Another interesting fact is that most of us in the US tend to believe that financial constraint is a problem that one only finds in America — and not the rest of the world — because most of the world, we are told, already has socialized medicine and wonderful “free” health care. In fact, in the US everyone that goes to an emergency facility (virtually every hospital) must be treated, regardless of ability to pay. Moreover, the poor have Medicaid; and those 65 or older (the elderly) have Medicare. No one goes without treatment. Hardest hit with catastrophic hospital bills are those of the middle class who have to buy their own medical insurance or chose not to have it because health insurance admittedly is expensive. But virtually no one, despite what one has been led to believe by the American mainstream or globalist media, goes without medical care.

So, I was particularly shocked a couple of years back when a group of our colleagues from China presented a study of patients who were treated with functional neurosurgery for seizure disorders and other maladies. They have had excellent results. Then it was mentioned in passing that it was a shame that the operations could not be performed more widespread because of inability to pay. “How can this be?” I wrote in a comment published in SNI. The authors wrote back in reply that free health care in China today is only for the cadre. Who is this cadre? The communist party intelligentsia, we must presume. The authors would not explain any further and the dialogue abruptly ended.

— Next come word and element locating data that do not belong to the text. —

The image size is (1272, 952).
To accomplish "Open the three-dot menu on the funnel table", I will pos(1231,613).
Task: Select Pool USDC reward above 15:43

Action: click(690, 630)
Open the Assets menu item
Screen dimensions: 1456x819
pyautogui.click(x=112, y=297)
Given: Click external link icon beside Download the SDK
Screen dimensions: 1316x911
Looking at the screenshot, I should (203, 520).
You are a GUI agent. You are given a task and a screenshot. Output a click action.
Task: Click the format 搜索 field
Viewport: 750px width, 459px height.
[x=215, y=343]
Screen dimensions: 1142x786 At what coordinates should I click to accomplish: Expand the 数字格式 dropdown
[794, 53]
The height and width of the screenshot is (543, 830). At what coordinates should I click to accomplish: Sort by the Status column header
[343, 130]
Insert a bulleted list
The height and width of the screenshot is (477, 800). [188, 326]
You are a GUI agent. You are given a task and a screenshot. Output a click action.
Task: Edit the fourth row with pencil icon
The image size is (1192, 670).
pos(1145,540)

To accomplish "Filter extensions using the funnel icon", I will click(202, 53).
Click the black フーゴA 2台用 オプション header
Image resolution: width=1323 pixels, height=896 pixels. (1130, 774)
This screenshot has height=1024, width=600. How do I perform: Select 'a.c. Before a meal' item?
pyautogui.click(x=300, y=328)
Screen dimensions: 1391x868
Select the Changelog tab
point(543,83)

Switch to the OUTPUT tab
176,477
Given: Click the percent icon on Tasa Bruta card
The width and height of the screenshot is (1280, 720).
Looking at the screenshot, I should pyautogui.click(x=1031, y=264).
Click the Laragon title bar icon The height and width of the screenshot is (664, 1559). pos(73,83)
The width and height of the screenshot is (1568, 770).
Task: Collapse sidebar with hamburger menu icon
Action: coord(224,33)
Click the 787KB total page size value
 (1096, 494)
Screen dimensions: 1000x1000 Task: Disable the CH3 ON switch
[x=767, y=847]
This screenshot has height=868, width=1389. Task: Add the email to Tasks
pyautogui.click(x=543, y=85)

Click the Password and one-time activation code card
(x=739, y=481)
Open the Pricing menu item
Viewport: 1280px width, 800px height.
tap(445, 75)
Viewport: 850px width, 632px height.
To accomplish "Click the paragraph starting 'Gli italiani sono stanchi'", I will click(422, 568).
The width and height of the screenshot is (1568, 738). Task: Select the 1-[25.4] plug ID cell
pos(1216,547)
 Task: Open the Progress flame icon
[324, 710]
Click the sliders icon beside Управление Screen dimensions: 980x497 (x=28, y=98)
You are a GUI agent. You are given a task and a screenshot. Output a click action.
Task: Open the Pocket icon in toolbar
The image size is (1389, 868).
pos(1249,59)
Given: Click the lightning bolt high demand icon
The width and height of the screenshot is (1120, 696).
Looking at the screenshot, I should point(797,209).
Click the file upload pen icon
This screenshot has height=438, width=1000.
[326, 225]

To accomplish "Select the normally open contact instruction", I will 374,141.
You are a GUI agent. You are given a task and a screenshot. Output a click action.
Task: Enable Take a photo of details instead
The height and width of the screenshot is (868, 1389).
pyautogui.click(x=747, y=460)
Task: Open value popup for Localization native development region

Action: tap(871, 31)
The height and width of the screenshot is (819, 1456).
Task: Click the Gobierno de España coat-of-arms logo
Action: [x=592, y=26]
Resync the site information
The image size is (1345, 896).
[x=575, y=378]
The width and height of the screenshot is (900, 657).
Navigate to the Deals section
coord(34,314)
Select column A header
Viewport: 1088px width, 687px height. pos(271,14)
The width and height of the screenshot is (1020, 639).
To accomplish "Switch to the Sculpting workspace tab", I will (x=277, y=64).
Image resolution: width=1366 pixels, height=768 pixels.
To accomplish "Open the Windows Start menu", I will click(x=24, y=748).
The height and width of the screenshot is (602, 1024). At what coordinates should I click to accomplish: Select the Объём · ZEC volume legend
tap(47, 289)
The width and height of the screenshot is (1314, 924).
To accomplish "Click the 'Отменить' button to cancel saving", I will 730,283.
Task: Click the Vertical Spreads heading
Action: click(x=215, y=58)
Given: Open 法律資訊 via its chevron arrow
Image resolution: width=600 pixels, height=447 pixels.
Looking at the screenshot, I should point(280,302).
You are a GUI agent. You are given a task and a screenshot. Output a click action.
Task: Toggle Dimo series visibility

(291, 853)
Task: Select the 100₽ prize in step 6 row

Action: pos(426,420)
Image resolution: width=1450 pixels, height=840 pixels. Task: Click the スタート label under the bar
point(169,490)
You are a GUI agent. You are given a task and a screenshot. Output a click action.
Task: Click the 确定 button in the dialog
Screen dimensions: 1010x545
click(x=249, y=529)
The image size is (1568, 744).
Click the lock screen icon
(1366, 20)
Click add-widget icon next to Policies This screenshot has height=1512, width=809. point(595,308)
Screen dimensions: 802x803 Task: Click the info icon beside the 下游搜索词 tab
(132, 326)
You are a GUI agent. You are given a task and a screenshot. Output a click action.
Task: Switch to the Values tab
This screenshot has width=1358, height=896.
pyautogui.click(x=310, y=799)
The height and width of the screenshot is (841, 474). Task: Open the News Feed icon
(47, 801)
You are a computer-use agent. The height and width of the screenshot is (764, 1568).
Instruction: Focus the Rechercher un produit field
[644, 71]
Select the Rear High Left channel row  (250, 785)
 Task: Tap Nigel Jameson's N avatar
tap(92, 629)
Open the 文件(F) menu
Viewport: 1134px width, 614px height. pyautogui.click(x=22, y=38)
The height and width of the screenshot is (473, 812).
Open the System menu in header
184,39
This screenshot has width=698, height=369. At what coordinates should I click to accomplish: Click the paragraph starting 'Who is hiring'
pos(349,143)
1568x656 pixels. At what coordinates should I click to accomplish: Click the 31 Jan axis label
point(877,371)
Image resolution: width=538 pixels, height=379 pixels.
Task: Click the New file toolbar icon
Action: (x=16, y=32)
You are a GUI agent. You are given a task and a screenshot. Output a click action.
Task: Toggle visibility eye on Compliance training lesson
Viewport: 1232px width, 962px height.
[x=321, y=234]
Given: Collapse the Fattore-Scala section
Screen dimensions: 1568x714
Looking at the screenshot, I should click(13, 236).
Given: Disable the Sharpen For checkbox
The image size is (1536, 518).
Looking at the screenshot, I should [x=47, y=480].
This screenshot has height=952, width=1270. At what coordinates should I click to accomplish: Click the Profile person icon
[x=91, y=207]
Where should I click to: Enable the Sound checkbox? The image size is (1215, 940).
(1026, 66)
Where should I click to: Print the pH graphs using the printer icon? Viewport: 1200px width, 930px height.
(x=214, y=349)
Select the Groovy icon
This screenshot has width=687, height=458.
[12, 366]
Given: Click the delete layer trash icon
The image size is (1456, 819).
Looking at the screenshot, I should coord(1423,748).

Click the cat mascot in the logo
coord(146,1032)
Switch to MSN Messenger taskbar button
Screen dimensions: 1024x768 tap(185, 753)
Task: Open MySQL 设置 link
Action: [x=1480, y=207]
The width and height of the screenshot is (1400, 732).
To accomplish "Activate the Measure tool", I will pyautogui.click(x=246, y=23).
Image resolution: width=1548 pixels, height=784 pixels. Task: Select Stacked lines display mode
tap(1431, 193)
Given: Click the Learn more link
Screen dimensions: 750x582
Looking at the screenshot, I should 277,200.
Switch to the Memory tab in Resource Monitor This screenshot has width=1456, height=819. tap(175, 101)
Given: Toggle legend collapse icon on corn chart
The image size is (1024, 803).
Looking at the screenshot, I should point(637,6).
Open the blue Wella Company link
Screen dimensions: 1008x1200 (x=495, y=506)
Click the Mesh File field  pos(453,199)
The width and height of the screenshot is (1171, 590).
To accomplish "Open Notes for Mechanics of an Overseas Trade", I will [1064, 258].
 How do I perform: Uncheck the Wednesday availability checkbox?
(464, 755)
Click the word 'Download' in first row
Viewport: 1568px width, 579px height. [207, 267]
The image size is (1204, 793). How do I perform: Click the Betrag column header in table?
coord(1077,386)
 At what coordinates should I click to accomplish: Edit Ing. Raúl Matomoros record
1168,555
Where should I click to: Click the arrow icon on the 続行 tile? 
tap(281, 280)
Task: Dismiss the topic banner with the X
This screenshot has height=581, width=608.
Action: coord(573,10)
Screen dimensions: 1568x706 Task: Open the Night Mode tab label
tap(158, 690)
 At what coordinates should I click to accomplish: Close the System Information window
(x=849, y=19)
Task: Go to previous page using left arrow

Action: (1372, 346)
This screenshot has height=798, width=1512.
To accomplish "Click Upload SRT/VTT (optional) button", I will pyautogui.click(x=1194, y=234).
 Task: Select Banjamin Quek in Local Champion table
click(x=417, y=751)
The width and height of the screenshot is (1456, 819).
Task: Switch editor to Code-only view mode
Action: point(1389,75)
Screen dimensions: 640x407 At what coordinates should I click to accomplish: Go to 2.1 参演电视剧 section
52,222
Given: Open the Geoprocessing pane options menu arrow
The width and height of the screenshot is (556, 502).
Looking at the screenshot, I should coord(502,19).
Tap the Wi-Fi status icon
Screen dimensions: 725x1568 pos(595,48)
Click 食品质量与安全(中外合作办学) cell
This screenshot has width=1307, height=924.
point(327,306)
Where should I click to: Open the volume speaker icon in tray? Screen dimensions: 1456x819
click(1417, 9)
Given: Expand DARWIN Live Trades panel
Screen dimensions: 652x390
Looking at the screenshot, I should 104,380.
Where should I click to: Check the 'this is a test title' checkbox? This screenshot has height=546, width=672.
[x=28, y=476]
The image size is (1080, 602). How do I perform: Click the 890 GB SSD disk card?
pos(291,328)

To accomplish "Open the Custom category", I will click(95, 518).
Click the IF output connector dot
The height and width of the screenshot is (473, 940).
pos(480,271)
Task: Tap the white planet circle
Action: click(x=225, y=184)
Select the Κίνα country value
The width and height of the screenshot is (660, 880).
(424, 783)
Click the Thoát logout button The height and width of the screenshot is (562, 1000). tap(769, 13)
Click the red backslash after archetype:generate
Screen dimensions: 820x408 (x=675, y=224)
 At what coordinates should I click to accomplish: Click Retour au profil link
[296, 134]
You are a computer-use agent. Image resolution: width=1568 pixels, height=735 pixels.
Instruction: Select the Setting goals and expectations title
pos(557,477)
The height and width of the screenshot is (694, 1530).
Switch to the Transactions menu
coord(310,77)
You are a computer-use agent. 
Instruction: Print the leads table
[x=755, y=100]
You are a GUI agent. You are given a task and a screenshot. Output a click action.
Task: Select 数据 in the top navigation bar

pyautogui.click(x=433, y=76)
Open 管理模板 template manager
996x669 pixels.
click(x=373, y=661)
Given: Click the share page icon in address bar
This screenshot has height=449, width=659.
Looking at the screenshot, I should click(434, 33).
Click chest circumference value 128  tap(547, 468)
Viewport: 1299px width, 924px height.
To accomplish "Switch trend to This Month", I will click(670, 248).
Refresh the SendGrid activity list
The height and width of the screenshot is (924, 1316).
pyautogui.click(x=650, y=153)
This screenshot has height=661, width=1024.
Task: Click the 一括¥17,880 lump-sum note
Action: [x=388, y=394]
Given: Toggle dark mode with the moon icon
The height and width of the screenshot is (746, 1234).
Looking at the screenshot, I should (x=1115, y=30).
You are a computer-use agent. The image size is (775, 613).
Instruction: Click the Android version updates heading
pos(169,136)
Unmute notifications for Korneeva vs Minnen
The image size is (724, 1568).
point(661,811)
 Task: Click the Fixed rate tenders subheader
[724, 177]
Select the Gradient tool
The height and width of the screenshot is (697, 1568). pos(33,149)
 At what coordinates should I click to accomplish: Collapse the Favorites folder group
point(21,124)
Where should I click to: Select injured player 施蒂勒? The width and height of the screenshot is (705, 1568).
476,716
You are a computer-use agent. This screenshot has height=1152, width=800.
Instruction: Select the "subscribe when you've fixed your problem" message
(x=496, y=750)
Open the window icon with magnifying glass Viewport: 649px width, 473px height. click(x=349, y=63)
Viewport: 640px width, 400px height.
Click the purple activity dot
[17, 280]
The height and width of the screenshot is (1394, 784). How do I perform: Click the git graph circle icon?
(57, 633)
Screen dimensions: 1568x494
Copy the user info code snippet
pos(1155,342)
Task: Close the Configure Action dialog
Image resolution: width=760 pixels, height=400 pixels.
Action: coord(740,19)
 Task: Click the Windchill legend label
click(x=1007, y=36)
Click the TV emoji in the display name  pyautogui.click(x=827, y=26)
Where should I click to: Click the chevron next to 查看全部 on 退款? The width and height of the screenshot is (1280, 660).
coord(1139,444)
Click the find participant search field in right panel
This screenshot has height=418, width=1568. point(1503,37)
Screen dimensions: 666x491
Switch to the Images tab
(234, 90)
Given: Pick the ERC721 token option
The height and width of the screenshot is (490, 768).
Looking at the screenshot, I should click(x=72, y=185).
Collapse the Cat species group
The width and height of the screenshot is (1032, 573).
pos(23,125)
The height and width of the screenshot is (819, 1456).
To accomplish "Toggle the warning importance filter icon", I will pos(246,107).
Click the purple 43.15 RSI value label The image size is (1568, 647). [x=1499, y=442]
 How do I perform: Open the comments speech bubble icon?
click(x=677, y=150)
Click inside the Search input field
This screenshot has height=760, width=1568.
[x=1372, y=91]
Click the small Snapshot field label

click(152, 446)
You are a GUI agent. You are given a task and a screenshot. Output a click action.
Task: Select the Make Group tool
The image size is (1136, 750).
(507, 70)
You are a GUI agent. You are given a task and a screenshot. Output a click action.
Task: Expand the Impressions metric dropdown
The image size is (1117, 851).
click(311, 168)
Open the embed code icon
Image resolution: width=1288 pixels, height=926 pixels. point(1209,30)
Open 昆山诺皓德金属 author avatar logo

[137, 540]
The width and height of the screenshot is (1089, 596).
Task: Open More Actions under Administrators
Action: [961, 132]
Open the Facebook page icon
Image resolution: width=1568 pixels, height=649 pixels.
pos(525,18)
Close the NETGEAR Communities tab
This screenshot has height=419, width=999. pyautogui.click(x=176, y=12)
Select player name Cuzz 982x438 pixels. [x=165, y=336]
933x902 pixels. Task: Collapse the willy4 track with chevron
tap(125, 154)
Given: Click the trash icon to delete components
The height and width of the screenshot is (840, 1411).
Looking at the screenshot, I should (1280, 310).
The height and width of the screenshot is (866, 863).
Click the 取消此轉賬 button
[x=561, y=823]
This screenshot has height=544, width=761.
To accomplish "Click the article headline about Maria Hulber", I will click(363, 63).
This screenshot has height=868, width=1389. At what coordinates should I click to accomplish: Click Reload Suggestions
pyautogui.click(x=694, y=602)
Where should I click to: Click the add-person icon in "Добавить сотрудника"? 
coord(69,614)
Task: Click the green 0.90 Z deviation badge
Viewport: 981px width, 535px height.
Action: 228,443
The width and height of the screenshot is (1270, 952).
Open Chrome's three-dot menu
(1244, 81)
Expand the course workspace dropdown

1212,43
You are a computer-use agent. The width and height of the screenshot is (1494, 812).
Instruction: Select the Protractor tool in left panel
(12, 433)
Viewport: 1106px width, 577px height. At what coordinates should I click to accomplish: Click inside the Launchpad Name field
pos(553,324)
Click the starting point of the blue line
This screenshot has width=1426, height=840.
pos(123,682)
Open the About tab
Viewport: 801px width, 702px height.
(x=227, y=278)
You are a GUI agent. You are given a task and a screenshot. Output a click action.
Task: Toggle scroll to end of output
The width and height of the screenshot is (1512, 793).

So, once again I am a bit perplexed that this is happening elsewhere in a developing country, presumably in sub- Saharan Africa because “a global lack of health insurance necessitating out-of-pocket payment for health-care expenses.” The authors do not explain why the DAMA rate in their patients was 17.4% but “previous reports from our country was .0002–5.7%.” Why this discrepancy? What national or regional policy can account for this significant difference? Let me play devil’s advocate for a moment to ask another question worth raising:

Was there any difference in outcome between similar patients who remained in the hospital and continued medical treatment in the hospital versus the DAMA patients in this study? This is a very important question because if there is no significant difference in outcome, informed DAMA patients were correct to exercise their personal autonomy, regardless of reason for leaving, and may have saved themselves and their families considerable out-of-pocket expenses as well as freed themselves from a heavy financial burden. In fact, “Thirty-three percent of the patients discharged against medical advice felt they were well.” It would have been interesting how many of these patients were found among those who later deteriorated because of DAMA.

Indeed, the authors did find several patients who did not do well and had catastrophic results presumably because of their refusing proper care because of DAMA. Nevertheless, a set of patient controls that could have been compared to the DAMA patients would have resulted in a better study, even without randomization, which of course would have been impossible in this study.

Personal autonomy, we as physicians must recognize, is an important aspect of medical care regardless of cause, as important as informed consent. Presumably, availability of social and economic assistance, as can be provided by the community, could help persuade some of these DAMA patients to accept medical in this study, but it would have been interesting if there had been a control group of patients for comparison of outcome among DAMA and non-DAMA patients.